50歳からの恋愛は難しい。いろんなことが見えてきちゃうから
「50歳からの恋愛は難しいんじゃないかな・・・・・・。なぜかって言うと、大人になるといろんなことが見えてきちゃうから。考えすぎて、手放しで相手を好きになるとかできなくなってくる。今までの人生で、男の人と女の人の違いがわかりすぎたってこともあります。
思考が全然違うから、男女の翻訳機ができればいいのにって思います。女の人の頭の中が翻訳出来たら、男の人はその思考量にびっくりするんじゃないかな。きっと5倍くらいの情報量があるから(笑い)。逆に女の人は『うんそうだね』と共感してほしいだけなのに、男の人は理路整然と説明してきてケンカになっちゃうとか。
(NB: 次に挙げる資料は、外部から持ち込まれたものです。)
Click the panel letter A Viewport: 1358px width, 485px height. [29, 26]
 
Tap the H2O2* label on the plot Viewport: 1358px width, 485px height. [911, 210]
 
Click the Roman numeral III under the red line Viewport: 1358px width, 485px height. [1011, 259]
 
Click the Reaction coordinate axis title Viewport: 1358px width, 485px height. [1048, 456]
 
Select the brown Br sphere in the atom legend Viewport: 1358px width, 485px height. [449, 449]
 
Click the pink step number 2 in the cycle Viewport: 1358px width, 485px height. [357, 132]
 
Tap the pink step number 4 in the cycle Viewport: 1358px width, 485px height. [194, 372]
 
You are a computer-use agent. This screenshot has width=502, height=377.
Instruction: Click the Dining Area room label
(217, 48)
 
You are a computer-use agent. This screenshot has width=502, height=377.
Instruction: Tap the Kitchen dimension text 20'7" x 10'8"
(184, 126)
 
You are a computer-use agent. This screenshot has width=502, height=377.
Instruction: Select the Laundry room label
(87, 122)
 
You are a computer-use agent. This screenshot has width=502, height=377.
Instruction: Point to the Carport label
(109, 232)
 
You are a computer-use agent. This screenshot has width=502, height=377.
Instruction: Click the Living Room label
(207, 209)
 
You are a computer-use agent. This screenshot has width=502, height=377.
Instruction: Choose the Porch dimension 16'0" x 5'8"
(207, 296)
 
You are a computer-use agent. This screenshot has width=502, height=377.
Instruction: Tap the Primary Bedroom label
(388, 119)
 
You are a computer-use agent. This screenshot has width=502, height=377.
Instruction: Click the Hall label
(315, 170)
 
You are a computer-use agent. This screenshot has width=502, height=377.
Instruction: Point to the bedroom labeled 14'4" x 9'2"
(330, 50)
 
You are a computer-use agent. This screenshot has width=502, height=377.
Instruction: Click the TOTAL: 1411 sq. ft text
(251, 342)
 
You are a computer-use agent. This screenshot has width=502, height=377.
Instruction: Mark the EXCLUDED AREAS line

いろんなことを学んでも、やっぱり私は恋愛と数学が苦手なんですよ。将来的には誰かといたい気もするけれど、自分が誰かと生活している具体的な未来が全く想像できない。いまは自分を愛してかわいがって、(愛猫の)メルシィとハチがいればいいかな」
逆に得意で好きなのは、哲学や精神世界の勉強という。
「もともと、タロット・リーディング(占い)もしていましたし、ホロスコープ(占いのための天体配置図)も読めるようになりました。よく、『これをしたら開運できる』なんて言いますが、一足飛びに叶う願いなど、この世にないと思うんです。三歩進んで二歩下がり、一滴一滴を蓄積して、自分を深めて進んでいくことで、願いは現実するんじゃないかな」
彼女の言葉と心には鎧がない。だから、話しているだけで懐かしい友達とリラックスしているような気分になる。優しさと厳しさ、温かさとクールさ……年齢を重ねて相反する要素を取り込んで魅力に変えていく鈴木砂羽。彼女の新境地が楽しみだ。
撮影/熊谷直子 スタイリスト/柴田圭 ヘアメイク/杉村理恵子 取材・文/前川亜紀
プロフィール◆鈴木砂羽(すずきさわ) 1972年生まれ。静岡県浜松市出身。94年に映画『愛の新世界』で主演デビューを果たし、第37回ブルーリボン賞新人賞、キネマ旬報新人賞、毎日映画コンクールスポニチグランプリ新人賞などを受賞した。テレビ朝日の人気ドラマ『相棒』シリーズに出演。ドラマ、映画、舞台、バラエティーの他にも舞台演出、マンガの執筆など幅広い表現ジャンルで活躍中。